The answer can’t be found in the picture, actually, because the secret of the melted snow is sealed beneath the concrete.

These particular stairs ascend to the Klamath County administration building in Klamath Falls, Oregon, and they’re kept warm by geothermal energy.

In honor of Earth Science Week 2010, this post is about this year’s theme: Exploring Energy. Specifically, I want to explore one Oregon town’s ambitious goal of harvesting renewable geothermal energy.

In 1981 the city of Klamath Falls, Oregon enlisted the help of the local campus of the Oregon Institute of Technology to tap into the deep geological heat sources of the region. They drilled a well more than 1300 feet deep and tapped an aquifer there with water at temperatures exceeding 190° F. Using that heat source, city developers installed a geothermal heating system designed to alleviate the burden of high energy costs for buildings in the city center. The project didn’t get off to a particularly smooth start; a study of the aquifer was required to satisfy the concerns of the public, and the design teams encountered problems with the water distribution piping early in the operation. But these challenges were overcome and the system has been providing reliable service since 1991.

Snowmelt System Underneath Stairs

Snowmelt piping is installed before concrete is poured for this set of stairs in Klamath Falls, OR.

Now, the elaborate plumbing system snakes through downtown Klamath Falls, heating 24 buildings (including a local brewery), 150,000 sq. ft. of greenhouses, the city’s wastewater treatment plant, and over 100,000 sq. ft. of sidewalk snowmelt systems.
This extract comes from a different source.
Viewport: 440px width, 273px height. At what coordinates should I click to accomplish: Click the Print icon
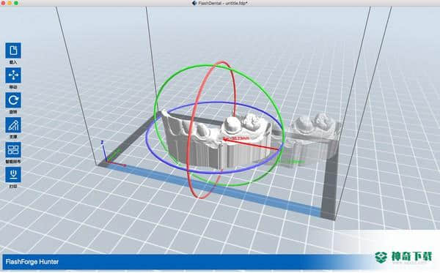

Fancy as these new geothermal technologies are, the city planners in Klamath Falls are far from the vanguards of the geothermal revolution. The value of the natural heat sources in the Cascades was well known to the Native Americans who lived in the region long before European settlement. The natives made use of the abundant hot springs and mud pots. White settlers, once they arrived, were quick to catch on as well. In the 1890’s, shepherds were digging holes near artesian wells to tap the hot water, and the practice of drilling deeper pump wells became commonplace by the late 1920s.

Even in modern times, it was the Oregon Institute of Technology that began to test the potential of this local energy source when they completed their first geothermal heating system in 1964. Now that system heats the entire 650,000 square feet of campus and saves the school upwards of $1 million per year over comparable natural gas prices.
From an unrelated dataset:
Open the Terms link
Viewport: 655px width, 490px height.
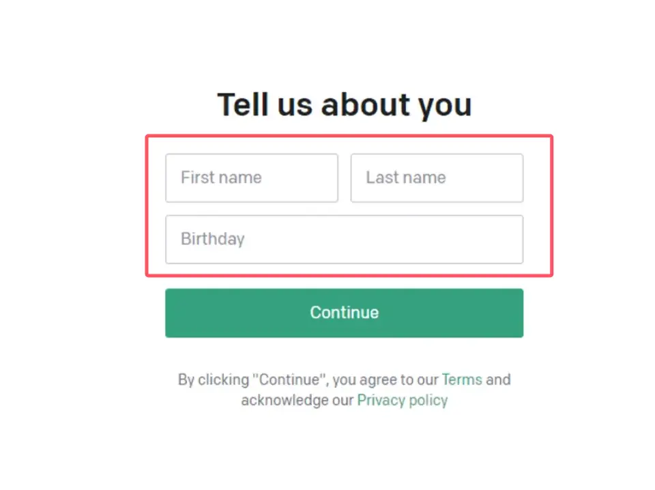(x=462, y=379)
OIT broke new ground in Klamath Falls again when, in 2007 it drilled an additional well to access an even deeper and hotter source of water. This new well reaches more than 5,000 feet below the surface and draws up water at temperatures around 300° F. Temperatures this high are sufficient for generating electricity, which is exactly what the school administration, scientists, and engineers had in mind. The success of this latest project has earned the OIT campus the honor of being entirely energy independent.

Reliable, renewable energy is sure to be one of the crises of the 21st century. With pressure building to remove ourselves from dependence on fossil fuels, politicians, optimists, and opportunists alike are willing to point to any emergent technology as a potential panacea. For all of it’s utility and green credentials, geothermal power is not a cure-all, and some serious questions remain about the viability of these projects.

Tapping geothermal energy usually means tapping an aquifer, and as with any well, engineers face the potential for drawdown (is the water being pumped out faster than it is naturally recharged?) or subsidence (as we relieve pressure deep under the Earth, do we increase the risk of seismic hazards or the creation of sinkholes?).

Even when these issues are minimal or can be mitigated, we still have limitations based on the available geothermal potential. Fortunately for those of us in the west, geothermal resources are abundant and wide spread. The map below shows potential and known geothermal resources for Oregon and the nation as a whole.

Geothermal resources

Regions in red and orange on these maps represent known or potential geothermal heat sources. In the full U.S. map, red indicates temperatures in excess of 212 degrees F, while orange indicates temperatures under 212 degrees.

If you want to learn more about the Klamath Falls projects and the work being done at the Oregon Institute of Technology, please check out their (rather outdated) website at: http://geoheat.oit.edu.

References:

Brown, Brian P.E. Klamath Falls Geothermal District Heating System at 25 Years. Geo-Heat Center Bulletin, June 2007.
Geothermal Potential Across the U.S.
The Arizona Geological Survey, 2009.
Oregon Geothermal Resources.
U.S. Department of Energy Office of Energy Efficiency and Renewable Energy Geothermal technologies Program, Nov. 2003.
Boyd, Tonya L.
New Snow Melt Projects in Klamath Falls, OR. Geo-Heat Center Bulletin, Sept. 2003.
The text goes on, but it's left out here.